### WORK TASK
Report every line of the records below that includes the string "plus".
** Opening PROVIDED INFORMATION block **
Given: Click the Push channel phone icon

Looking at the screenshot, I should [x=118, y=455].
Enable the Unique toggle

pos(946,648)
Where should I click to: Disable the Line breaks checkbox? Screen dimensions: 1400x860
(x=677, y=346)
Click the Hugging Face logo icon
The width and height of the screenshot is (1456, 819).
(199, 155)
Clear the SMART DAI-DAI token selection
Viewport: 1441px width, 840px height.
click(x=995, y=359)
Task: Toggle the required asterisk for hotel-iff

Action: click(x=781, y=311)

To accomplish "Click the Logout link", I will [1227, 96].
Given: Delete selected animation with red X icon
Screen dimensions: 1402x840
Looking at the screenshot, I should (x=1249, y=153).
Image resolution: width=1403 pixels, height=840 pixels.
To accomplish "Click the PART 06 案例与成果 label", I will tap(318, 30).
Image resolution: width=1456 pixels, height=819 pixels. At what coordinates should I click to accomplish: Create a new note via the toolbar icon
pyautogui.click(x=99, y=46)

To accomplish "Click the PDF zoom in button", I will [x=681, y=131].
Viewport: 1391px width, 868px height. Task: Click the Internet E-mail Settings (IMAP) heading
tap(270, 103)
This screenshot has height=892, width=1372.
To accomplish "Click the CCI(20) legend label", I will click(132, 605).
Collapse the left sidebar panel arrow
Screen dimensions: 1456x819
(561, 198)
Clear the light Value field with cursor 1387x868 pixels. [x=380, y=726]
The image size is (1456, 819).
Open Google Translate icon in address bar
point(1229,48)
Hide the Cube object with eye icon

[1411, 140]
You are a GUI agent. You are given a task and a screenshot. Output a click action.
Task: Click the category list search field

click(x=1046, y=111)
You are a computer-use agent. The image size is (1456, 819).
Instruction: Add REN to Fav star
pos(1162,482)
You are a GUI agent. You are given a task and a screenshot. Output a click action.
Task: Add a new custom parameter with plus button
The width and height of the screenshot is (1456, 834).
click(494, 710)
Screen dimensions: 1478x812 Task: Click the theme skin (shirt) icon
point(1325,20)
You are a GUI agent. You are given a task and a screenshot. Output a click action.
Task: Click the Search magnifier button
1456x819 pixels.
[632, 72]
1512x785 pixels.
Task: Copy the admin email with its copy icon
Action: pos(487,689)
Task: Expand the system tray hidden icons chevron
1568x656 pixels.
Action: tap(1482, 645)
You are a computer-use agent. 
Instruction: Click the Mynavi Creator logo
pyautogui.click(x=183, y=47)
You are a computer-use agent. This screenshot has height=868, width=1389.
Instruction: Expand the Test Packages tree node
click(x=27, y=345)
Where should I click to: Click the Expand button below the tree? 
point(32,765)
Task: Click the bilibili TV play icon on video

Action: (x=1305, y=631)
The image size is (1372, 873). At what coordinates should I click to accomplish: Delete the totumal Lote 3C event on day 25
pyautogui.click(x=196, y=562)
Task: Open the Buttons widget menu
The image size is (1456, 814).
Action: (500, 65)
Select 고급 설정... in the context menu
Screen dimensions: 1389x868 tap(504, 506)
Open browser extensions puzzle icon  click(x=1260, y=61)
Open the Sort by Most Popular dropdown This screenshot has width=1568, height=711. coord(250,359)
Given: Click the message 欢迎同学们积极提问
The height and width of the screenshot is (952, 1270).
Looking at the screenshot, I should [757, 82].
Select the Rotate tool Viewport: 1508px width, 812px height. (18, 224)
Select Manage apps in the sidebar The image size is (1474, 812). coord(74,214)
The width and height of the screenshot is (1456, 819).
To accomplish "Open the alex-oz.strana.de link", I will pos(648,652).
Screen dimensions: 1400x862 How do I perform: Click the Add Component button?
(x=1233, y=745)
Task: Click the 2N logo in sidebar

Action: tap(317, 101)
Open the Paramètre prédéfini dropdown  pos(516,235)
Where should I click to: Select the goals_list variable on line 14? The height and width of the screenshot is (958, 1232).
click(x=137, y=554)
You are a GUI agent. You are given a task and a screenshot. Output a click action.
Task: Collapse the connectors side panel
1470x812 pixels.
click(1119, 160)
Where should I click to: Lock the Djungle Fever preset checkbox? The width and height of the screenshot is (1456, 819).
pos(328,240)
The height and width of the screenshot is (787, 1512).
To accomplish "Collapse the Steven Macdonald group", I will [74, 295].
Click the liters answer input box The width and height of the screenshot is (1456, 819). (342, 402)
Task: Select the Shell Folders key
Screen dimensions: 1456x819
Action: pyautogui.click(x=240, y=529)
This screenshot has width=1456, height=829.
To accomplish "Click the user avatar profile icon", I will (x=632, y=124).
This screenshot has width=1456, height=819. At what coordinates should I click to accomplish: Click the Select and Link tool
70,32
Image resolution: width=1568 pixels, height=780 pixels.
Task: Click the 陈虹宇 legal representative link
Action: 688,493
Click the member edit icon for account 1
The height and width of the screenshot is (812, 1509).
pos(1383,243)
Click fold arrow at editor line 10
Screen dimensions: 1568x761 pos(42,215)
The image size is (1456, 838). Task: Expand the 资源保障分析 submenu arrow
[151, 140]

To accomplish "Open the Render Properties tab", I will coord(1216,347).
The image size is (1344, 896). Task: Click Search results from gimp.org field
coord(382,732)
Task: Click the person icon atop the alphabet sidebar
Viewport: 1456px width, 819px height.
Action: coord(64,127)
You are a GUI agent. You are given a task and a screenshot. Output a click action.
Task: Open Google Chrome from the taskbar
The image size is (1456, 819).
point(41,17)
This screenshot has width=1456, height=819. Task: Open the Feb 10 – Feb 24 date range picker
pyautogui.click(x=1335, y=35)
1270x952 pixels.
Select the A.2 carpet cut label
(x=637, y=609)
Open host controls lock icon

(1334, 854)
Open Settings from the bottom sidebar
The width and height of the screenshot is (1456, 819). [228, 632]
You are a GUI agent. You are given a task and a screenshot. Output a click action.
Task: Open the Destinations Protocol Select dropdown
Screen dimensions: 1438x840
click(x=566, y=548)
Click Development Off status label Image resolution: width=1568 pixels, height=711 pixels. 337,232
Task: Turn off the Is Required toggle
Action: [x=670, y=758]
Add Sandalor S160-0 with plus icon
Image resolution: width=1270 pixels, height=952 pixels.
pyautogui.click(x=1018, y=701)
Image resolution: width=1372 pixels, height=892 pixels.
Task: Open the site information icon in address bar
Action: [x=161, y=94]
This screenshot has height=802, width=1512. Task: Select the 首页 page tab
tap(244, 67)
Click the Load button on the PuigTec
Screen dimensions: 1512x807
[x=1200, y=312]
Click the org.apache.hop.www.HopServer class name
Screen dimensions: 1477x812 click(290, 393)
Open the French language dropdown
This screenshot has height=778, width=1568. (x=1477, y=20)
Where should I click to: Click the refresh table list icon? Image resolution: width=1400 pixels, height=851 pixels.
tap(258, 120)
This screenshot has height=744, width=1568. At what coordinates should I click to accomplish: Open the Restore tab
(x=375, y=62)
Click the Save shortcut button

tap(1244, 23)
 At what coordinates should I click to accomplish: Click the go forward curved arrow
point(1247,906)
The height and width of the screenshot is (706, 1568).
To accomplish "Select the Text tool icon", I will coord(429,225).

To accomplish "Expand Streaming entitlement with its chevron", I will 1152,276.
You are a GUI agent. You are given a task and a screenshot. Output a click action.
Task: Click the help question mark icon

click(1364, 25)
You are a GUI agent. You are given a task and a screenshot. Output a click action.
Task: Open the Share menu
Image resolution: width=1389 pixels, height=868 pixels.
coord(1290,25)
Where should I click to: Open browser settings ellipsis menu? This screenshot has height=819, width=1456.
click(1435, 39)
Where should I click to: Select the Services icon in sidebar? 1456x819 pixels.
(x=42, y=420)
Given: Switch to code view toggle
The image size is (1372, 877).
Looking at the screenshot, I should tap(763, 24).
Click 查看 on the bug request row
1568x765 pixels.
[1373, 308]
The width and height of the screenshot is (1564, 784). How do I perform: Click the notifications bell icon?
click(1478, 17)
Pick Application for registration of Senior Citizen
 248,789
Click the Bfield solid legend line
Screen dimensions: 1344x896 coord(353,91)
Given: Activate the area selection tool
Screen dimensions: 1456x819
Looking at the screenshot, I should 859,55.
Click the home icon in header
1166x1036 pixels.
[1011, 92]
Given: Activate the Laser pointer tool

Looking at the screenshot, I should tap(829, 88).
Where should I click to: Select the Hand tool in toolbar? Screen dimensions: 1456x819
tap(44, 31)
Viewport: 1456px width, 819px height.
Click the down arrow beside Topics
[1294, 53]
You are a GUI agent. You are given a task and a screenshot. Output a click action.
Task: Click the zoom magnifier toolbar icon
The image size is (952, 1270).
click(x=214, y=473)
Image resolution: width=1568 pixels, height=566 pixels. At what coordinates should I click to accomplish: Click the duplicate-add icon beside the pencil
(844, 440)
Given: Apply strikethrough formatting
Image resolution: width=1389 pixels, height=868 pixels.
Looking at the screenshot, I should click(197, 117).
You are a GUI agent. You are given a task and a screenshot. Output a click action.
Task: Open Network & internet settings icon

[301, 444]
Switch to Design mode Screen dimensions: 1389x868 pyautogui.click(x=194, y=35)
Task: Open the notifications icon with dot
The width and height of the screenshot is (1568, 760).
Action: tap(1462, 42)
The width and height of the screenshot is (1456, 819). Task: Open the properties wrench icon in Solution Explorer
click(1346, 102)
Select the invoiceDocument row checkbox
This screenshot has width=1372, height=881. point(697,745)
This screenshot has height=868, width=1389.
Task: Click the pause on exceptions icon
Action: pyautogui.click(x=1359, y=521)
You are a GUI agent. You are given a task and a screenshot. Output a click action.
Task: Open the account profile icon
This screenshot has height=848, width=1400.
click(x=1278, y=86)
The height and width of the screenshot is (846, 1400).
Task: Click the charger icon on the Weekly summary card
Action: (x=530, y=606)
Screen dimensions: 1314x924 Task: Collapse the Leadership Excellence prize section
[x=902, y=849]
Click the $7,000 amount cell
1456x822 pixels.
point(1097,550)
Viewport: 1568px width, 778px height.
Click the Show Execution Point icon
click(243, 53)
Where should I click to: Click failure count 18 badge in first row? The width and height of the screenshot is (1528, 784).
** Closing PROVIDED INFORMATION block **
### PROBLEM SOLUTION
Task: Add a new custom parameter with plus button
Add Sandalor S160-0 with plus icon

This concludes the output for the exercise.